Given the invisibility of PMR, I also imagined what people might think of me parking in a disabled parking bay and seeing me on a "good day" walking as if nothing was wrong with me. They would perceive me as a fraud taking up space from somebody who really deserved it. Clearly, I held a notion of some hierarchy of disability on which I was ranked lower rather than higher. This problem remains, I continually grapple with the notion of not being disabled "enough" when compared to others who have "proper" disabilities. This is even though I do not know what constitutes "enough" and "proper" when it comes to my own body and where I might place "it" in my imagined hierarchy of disability. This confusion and unwillingness, to ascribe a specific label to myself, leaves me with a constant sense of illegitimacy regarding issues surrounding disability and my ability to engage with them in authentic ways in both my academic work and in my life in general.

Kay and Andrew's experiences highlight the complexity of identity, even in relation something as apparently straightforward as a physical disability category. The problem of identity has also been taken up theoretically, albeit in relation to gender rather than disability. The academic critique of identity and identity politics was spearheaded by Judith Butler in the nineteen nineties (e.g. Butler, 1991; 1993) with reference to the feminist and gay rights movements which preceded her. Butler argued that the identity politics at the heart of these movements' rights-claims were based on and reinforced essentialist binary categories (e.g. woman) which inevitably necessitated exclusions (e.g. trans women and intersexed people). As such Butler argued that any claim to an identity, or any invocation of identity politics, will only ever reinforce hierarchies of legitimacy rather than engender equality. Identity categories must therefore be interrogated and challenged rather than adopted and utilised because they can never create political transformation. To some degree, this challenge has also occurred within disability studies where the homogonous identity category of disability, particularly as it is presented in the social model, has been critiqued in terms of exclusions of gender (Inahara, 2006), sexuality (Kafer, 2013), diversity (Clare, 2017), madness (Spandler et.al. 2015) and it's privileging of white (Frederick & Shifrer, 2019) and global-north perspectives (Nguyen, 2018).

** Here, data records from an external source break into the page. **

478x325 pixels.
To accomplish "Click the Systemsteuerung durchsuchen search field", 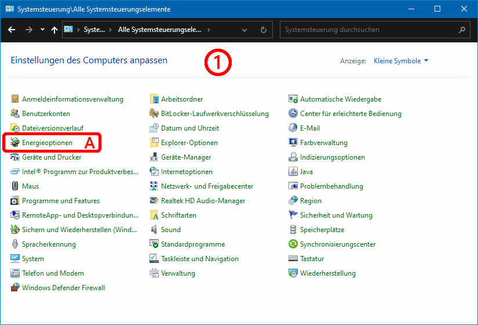I will click(368, 30).
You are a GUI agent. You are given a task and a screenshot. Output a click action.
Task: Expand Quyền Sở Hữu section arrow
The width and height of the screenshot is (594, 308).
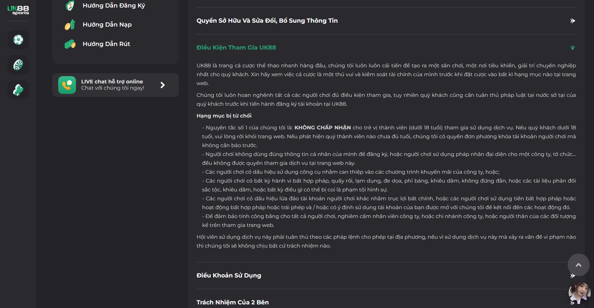pyautogui.click(x=572, y=21)
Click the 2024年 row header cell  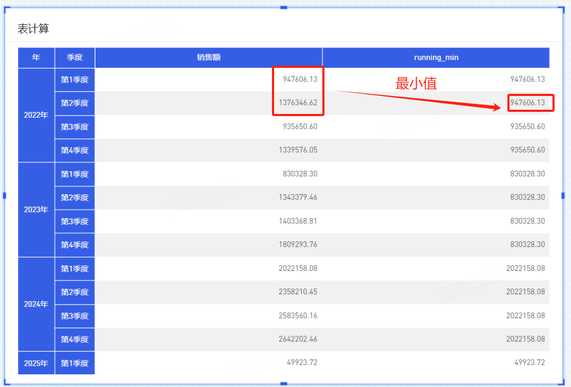[x=36, y=304]
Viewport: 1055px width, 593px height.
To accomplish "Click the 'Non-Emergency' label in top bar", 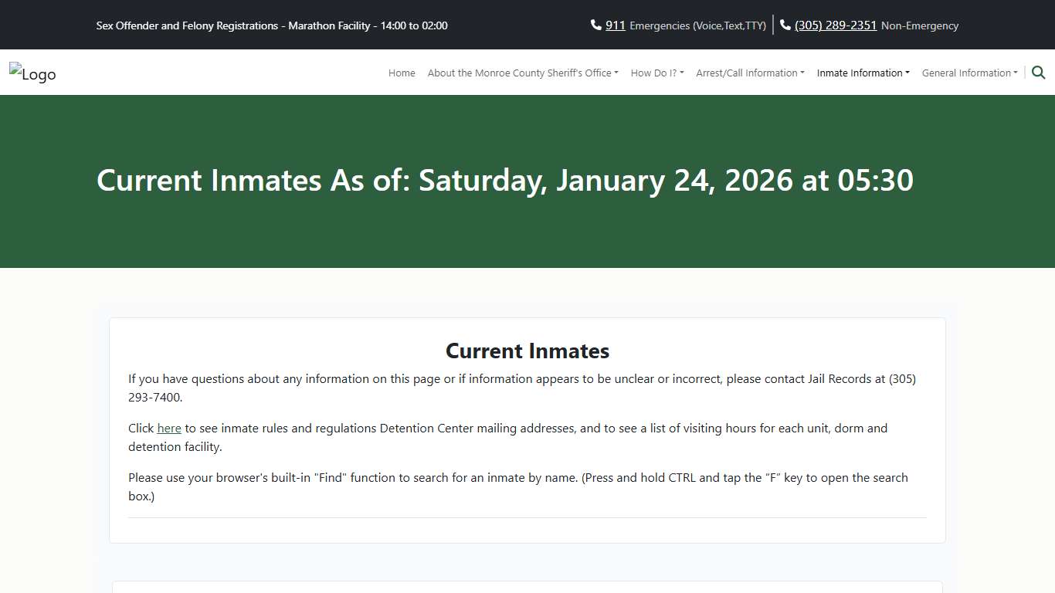I will (919, 25).
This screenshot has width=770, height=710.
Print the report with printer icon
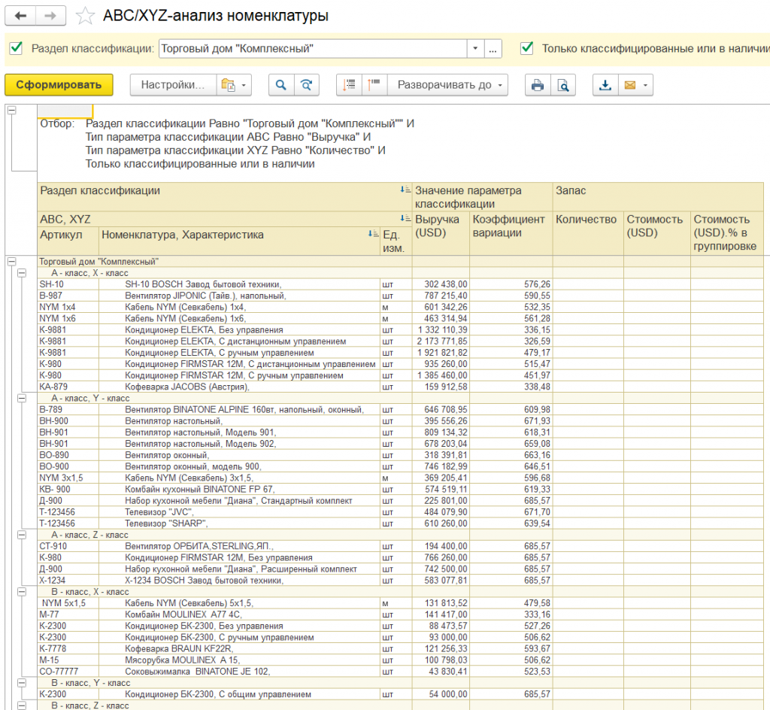point(538,85)
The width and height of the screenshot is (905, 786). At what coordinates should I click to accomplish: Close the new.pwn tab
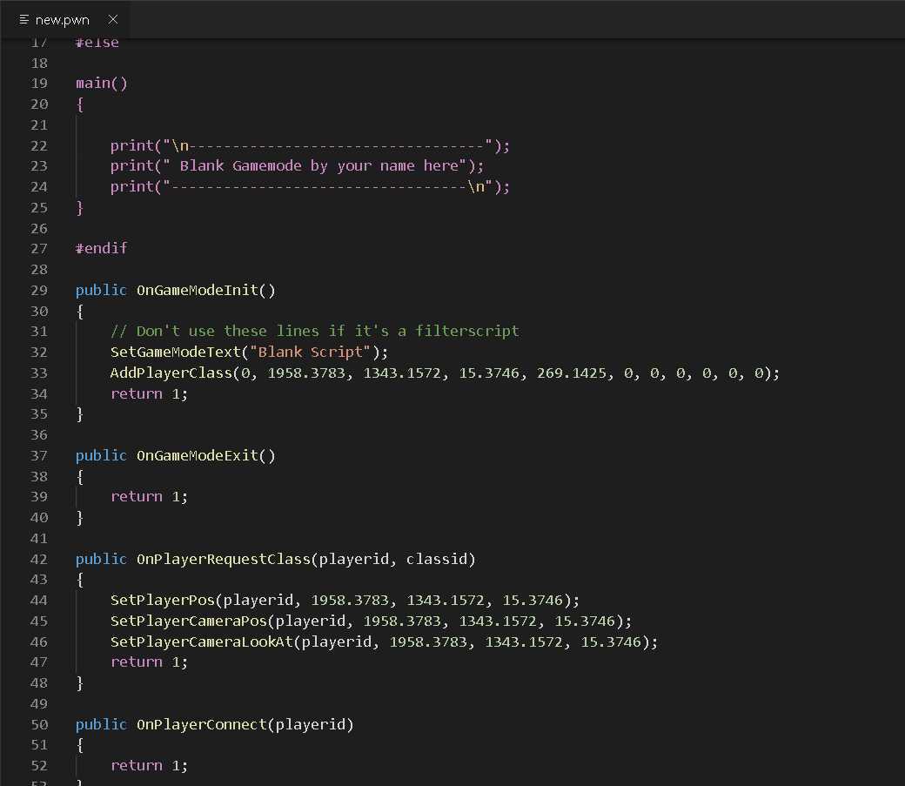(112, 19)
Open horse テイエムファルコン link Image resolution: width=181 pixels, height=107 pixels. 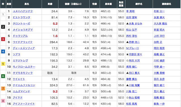tap(24, 85)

Butler's critique led her and her followers to eschew the notion of identity altogether, and to vociferously argue against any politics or movements which were founded upon collective identification because of the inequalities and exclusions they created. However, the rejection of identity as the basis for a rights claim, and the dismissal of collective movements built upon shared identity, were alarming to many activists (e.g. Kirsh, 2000). For them, Butler's anti-identity position shored up the neo-liberal, individualist premise of an increasingly powerful shift to the right which was occurring just at the time when minoritized groups around the world were finally beginning to achieve political legitimacy (Kirsh, 2000). The right-wing co-option of anti-identity politics which Butler's work foreshadowed is even more entrenched today when label of "identity politics" is used to dismiss collective movements such as Black Lives Matter (Malik, 2020). Similarly, in disability politics, individualised rather than collective approaches risk re-enforcing a right-wing medico-charity model (Stone & Priestly, 1996).

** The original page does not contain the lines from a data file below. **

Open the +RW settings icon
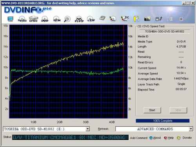[91, 19]
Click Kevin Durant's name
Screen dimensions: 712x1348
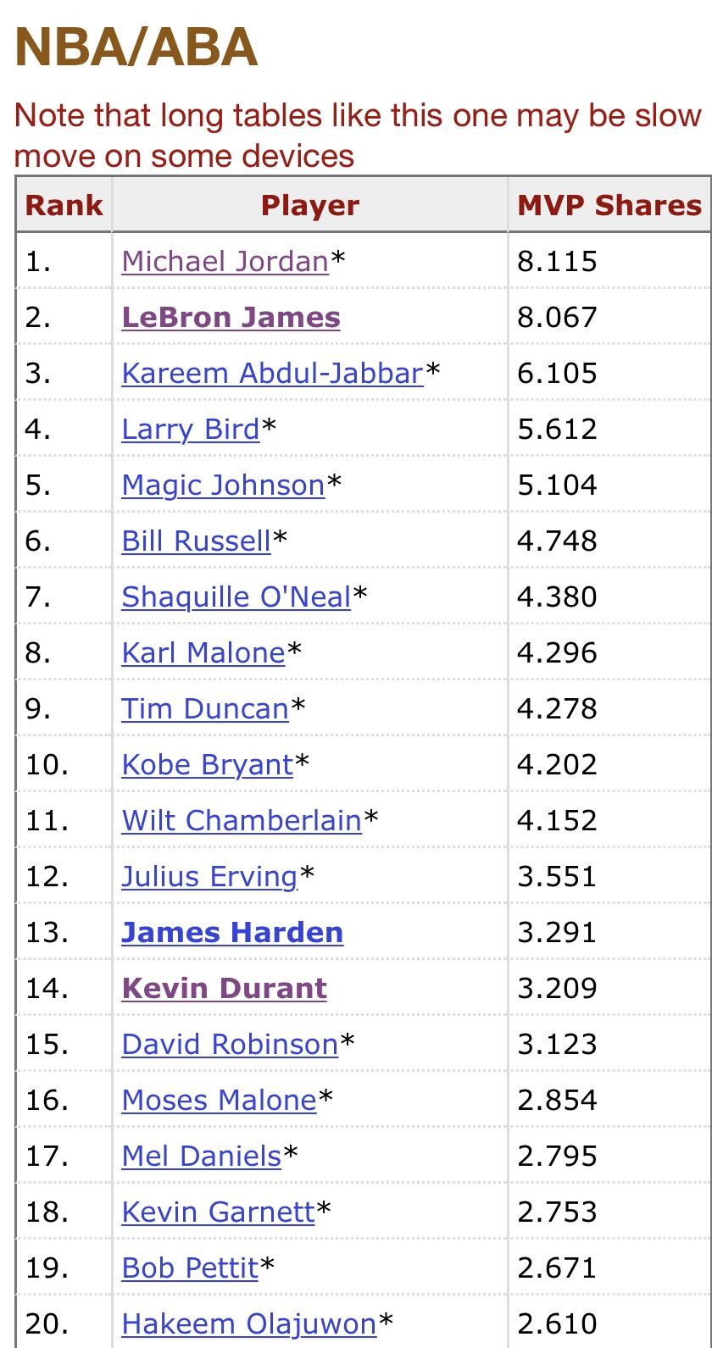(x=224, y=988)
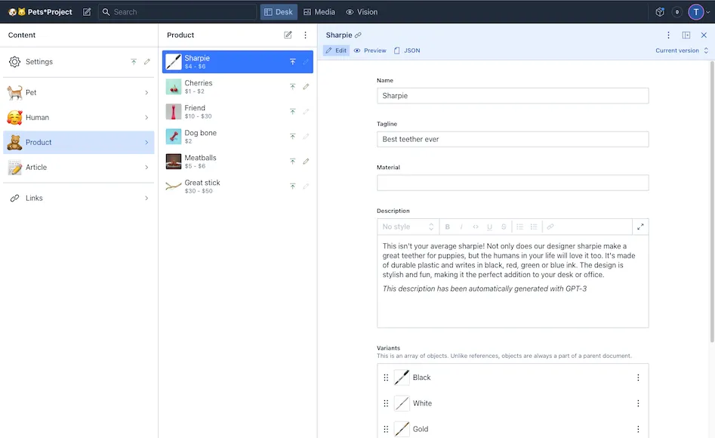Insert a link in Description toolbar
The width and height of the screenshot is (715, 438).
coord(550,227)
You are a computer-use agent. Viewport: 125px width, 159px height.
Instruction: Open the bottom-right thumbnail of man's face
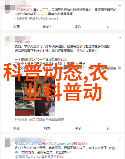click(45, 106)
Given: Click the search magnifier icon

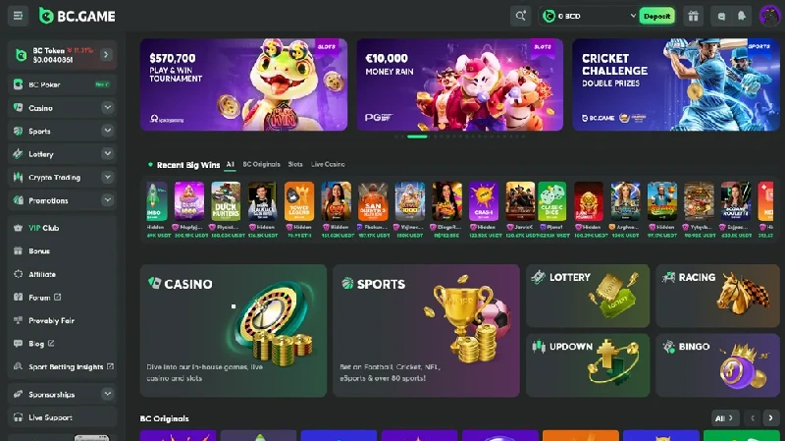Looking at the screenshot, I should 521,16.
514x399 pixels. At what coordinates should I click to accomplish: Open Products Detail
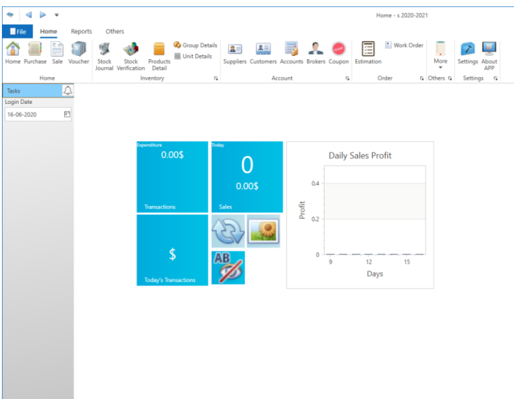pos(159,55)
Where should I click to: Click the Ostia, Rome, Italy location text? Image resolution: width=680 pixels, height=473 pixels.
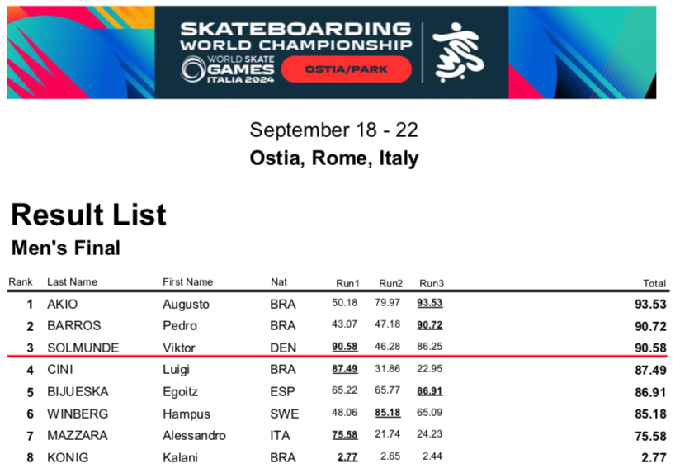coord(334,158)
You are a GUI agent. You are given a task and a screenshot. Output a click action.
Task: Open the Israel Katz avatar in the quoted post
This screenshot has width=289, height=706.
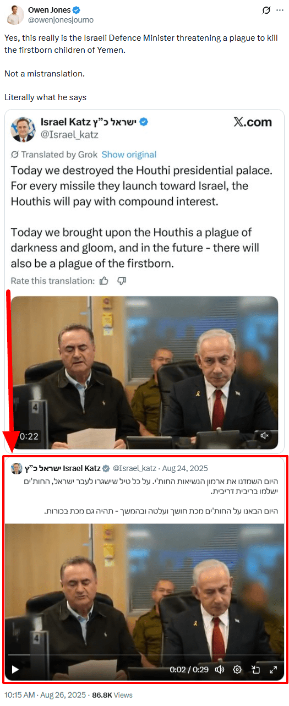coord(17,468)
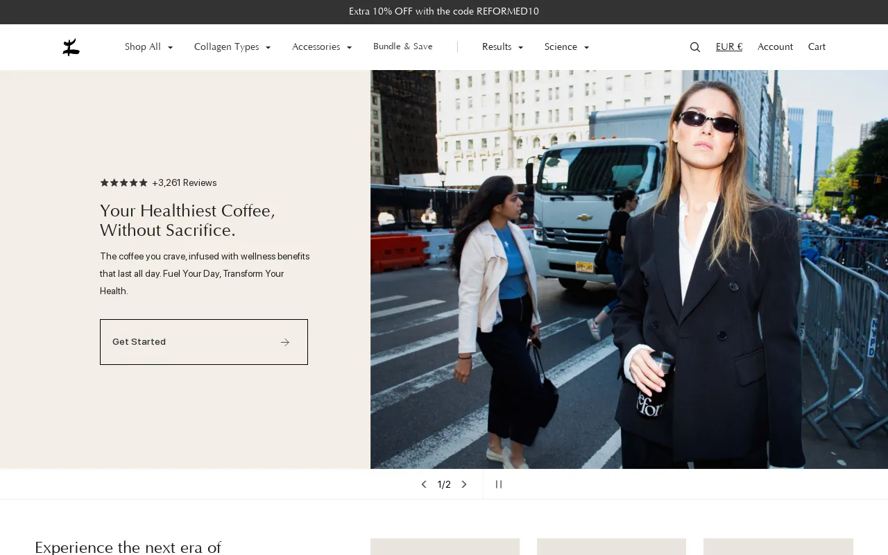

Overall then identity politics can be problematic because their simplistic, essentialist categories create hierarchy and exclusion and do not map onto lived experience. At the same time, to do away with identity and identity politics all together is to forgo the possibility of collective action and solidarity which are essential to rights-based movements. As such we need a more complex and dynamic approach which facilitates collective rights claims and political action without falling into the trap of limited essentialist identity. In this vein, we turn to Drew Leder (1990) and his work on the dys-appearing body, to begin to construct a politics of dys-identification.

Leder (1990) argues that in normative contexts the [normative] body is absent from consciousness. 5 He suggests that on the whole we take our bodies for granted and it is only at "at times of disturbance" (1990: 70), such as pain or illness, that our bodies draw our attention and our actions towards them: "aversive states bring corporeality to explicit awareness of the sufferer" (1990: 84). Leder refers to this attention and awareness as "dys-appearance". Here, dys has negative connotations meaning "hard, bad or ill" as is illustrated by its use as a prefix in "dysfunction" (1990: 84). Thus, the body "appears" or becomes present to us only in the context of negative experiences. Dys-appearance is then a negative awareness or visibility.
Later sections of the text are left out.